EXERCISE TEXT Block Start

Telling her that my penis is called megatron was not a good idea for a first date.
Dude she has a fucking rock collection. Never will I ever talk to her again.
He must be back home now. He moved his box of beer from her porch to ours.
What hospital were we in last night? Insurance needs to know
I'm confused about why you felt the need to ask me to buy you life alert for christmas at 3:28 this morning.
Don't try to dry clothes in the microwave. They'll catch on fire.
I just had sex on a bear rug. My life is complete.
Mom just posted ur drunk pix from Cancun in the newly made "My not-so-fantastic son" album. Thought you should know.
So she just had an emotional breakdown over a birthday card with a peacock on it. Yeah. She's pretty drunk, but we made it home safely.
How are you feeling?

EXERCISE TEXT Block End
DATA TO EXAMINE Block Start

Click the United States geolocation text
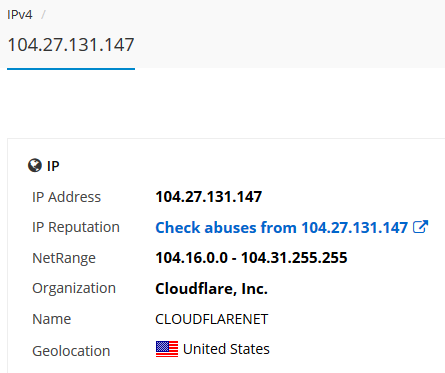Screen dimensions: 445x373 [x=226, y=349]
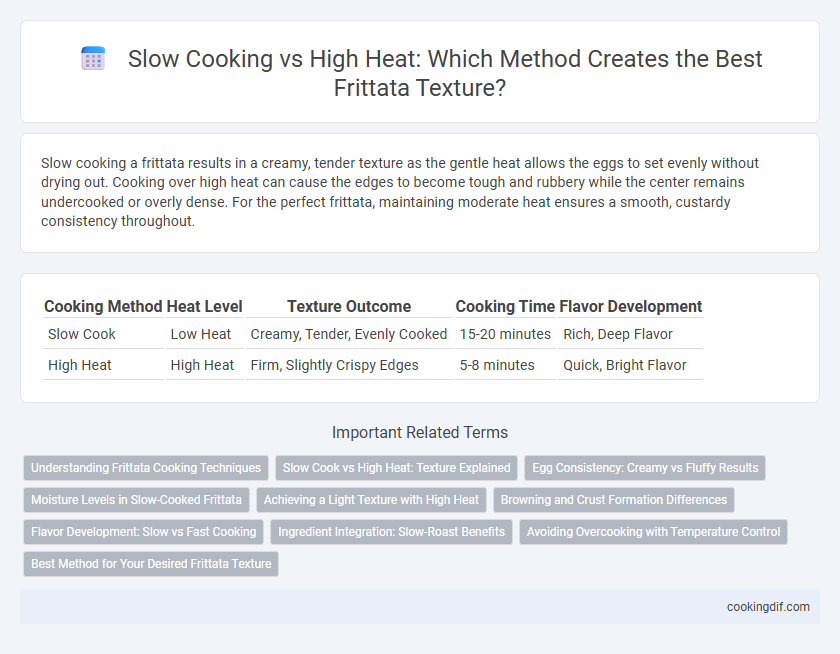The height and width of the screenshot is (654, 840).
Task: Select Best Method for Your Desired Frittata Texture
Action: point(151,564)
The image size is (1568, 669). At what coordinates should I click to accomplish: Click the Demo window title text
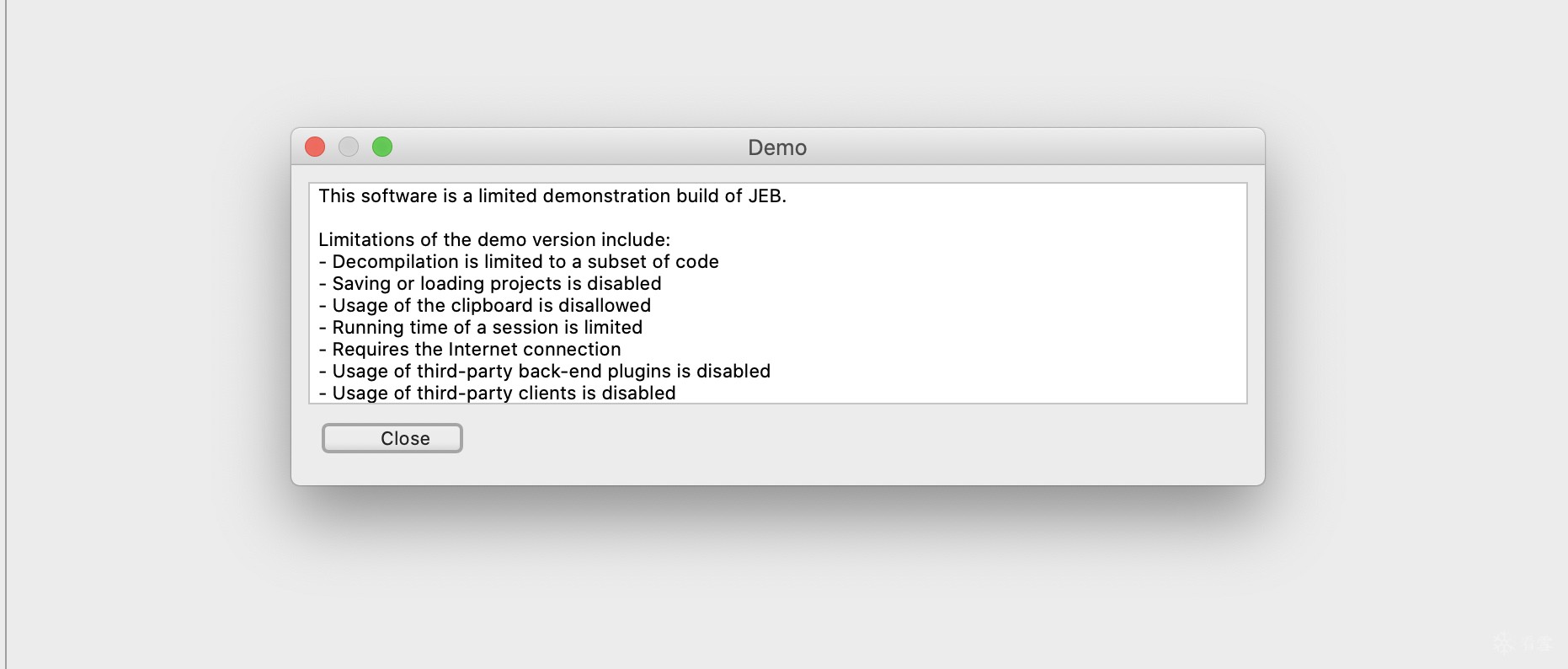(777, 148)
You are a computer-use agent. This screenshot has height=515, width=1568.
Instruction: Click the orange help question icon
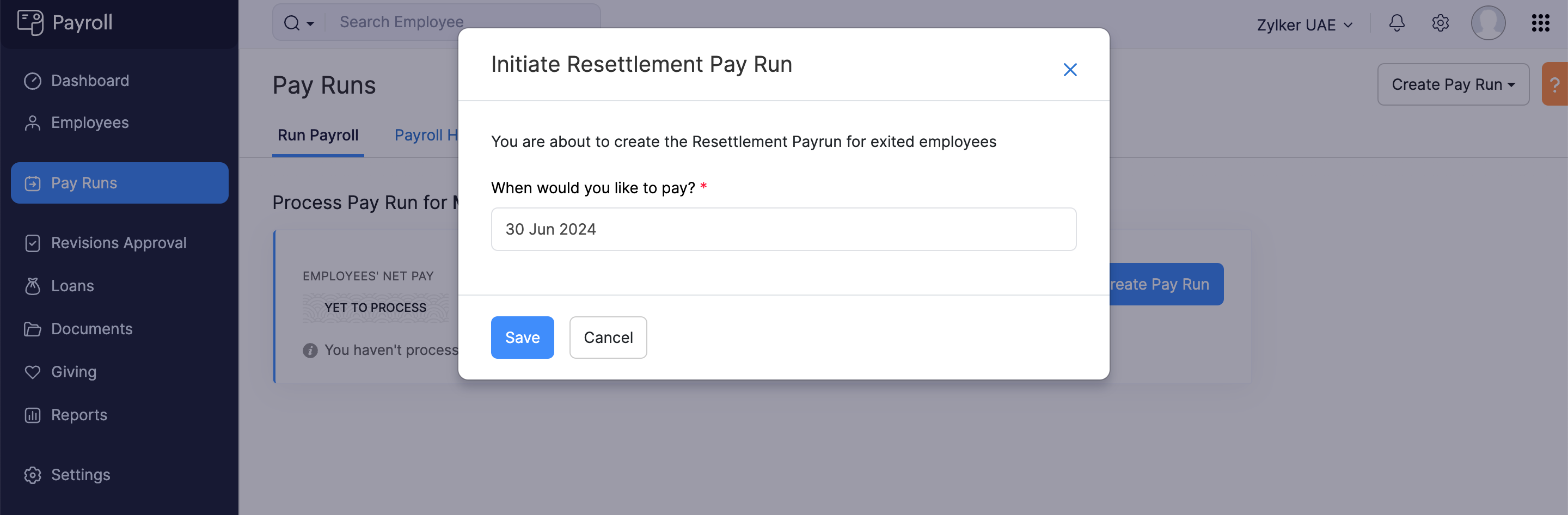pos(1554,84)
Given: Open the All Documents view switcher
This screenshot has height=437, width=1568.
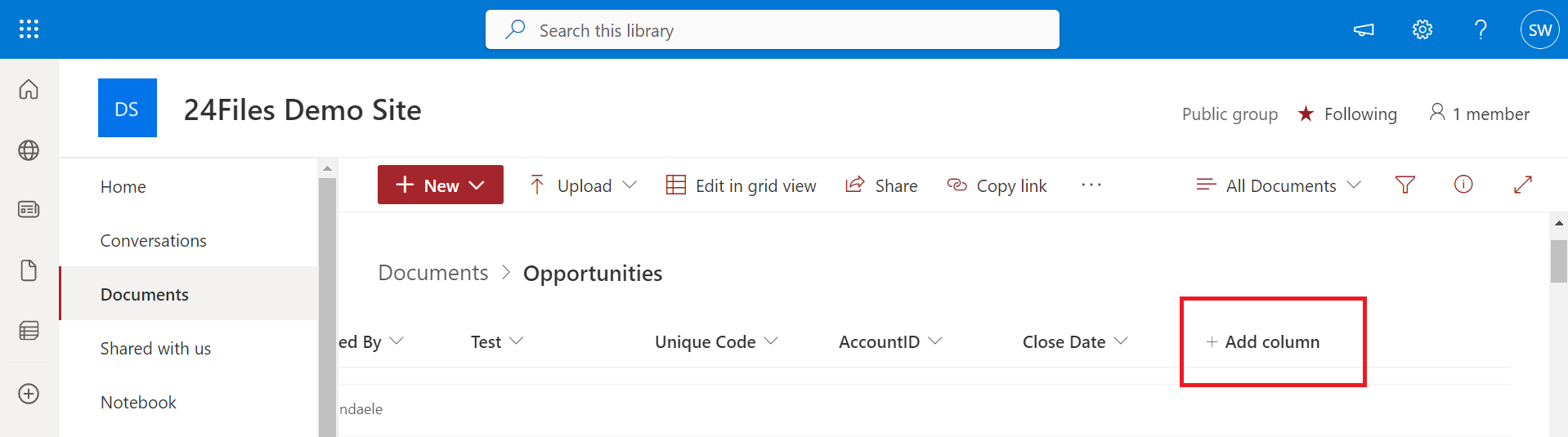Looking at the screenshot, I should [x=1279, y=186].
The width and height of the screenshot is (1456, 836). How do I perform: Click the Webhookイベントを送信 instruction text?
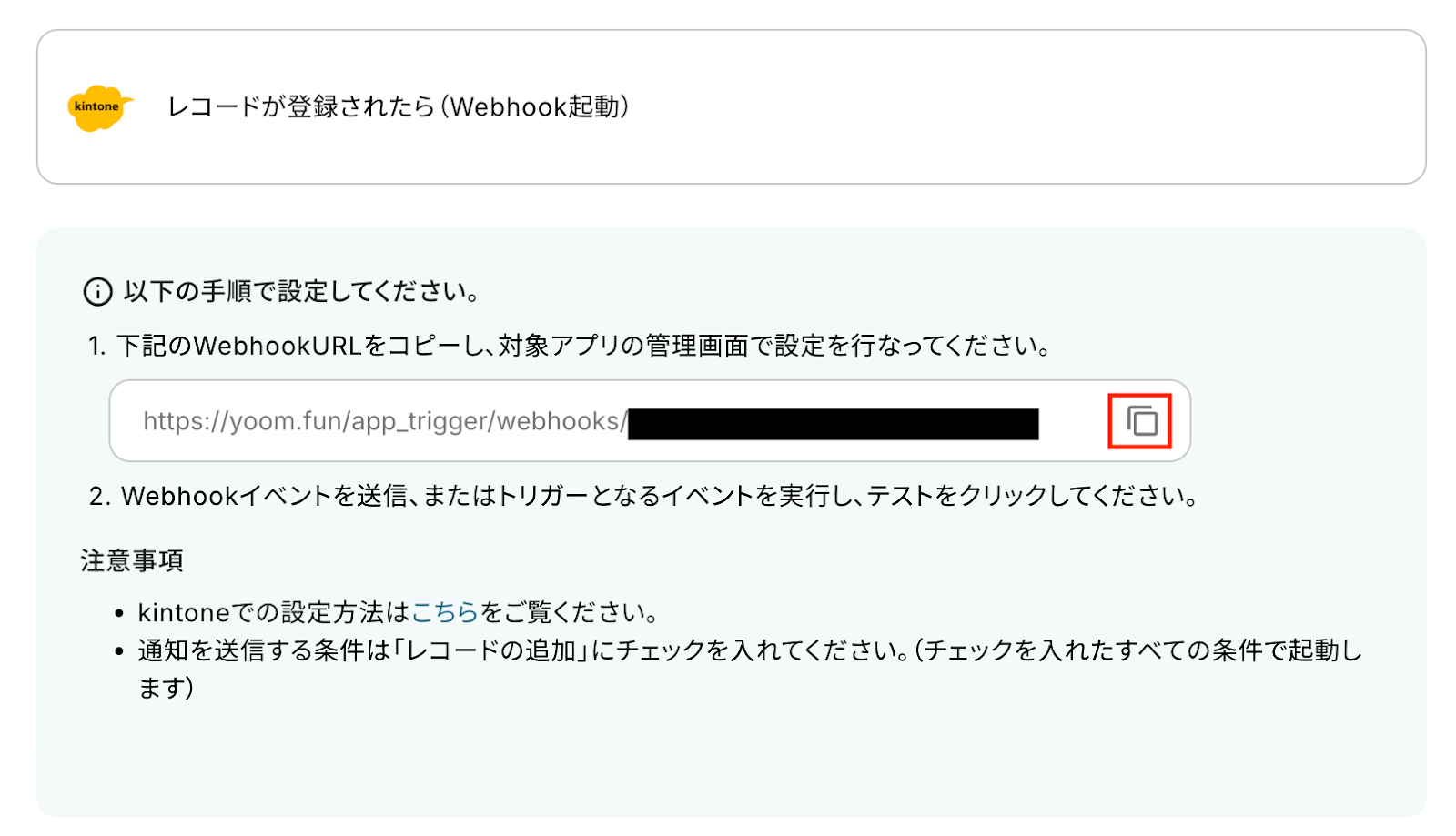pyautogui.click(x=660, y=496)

DATA TO EXAMINE Block End

**WHAT TO DO:**
1. Using the text messages above, decide whether each statement below agrees with them. Answer yes or no for each, and quote the deciding words.
(a) One message warns against drying clothes in a microwave.
(b) The request to buy life alert for Christmas came in the evening.
(c) The birthday card that caused an emotional breakdown had an owl on it.
2. Extend the text messages beyond their last message with a few more in the same style.

**LIST OF ANSWERS:**
1.
(a) Yes: "Don't try to dry clothes in the microwave. They'll catch on fire."
(b) No: "at 3:28 this morning."
(c) No: "a birthday card with a peacock on it."

2.
Hungover as shit. Someone just knocked on my window to make sure I was alive. I have been sleeping in the drivers seat for an hour parked outside my store. That is how okay I am.
Is this the guy that did shots off my ass at the beach? Haha
Sorry, I know you're at the airport but a gram of coke is missing so good luck with security!
You yell at me for giving you beer but not for licking spilled beer off your chest.
Are we at that point yet where I can just say "I want you to sit on my face"? If not, want to go out for "drinks"?
I'm definitely not mad. My best friend is dating my drug dealer, it's impossible to be mad.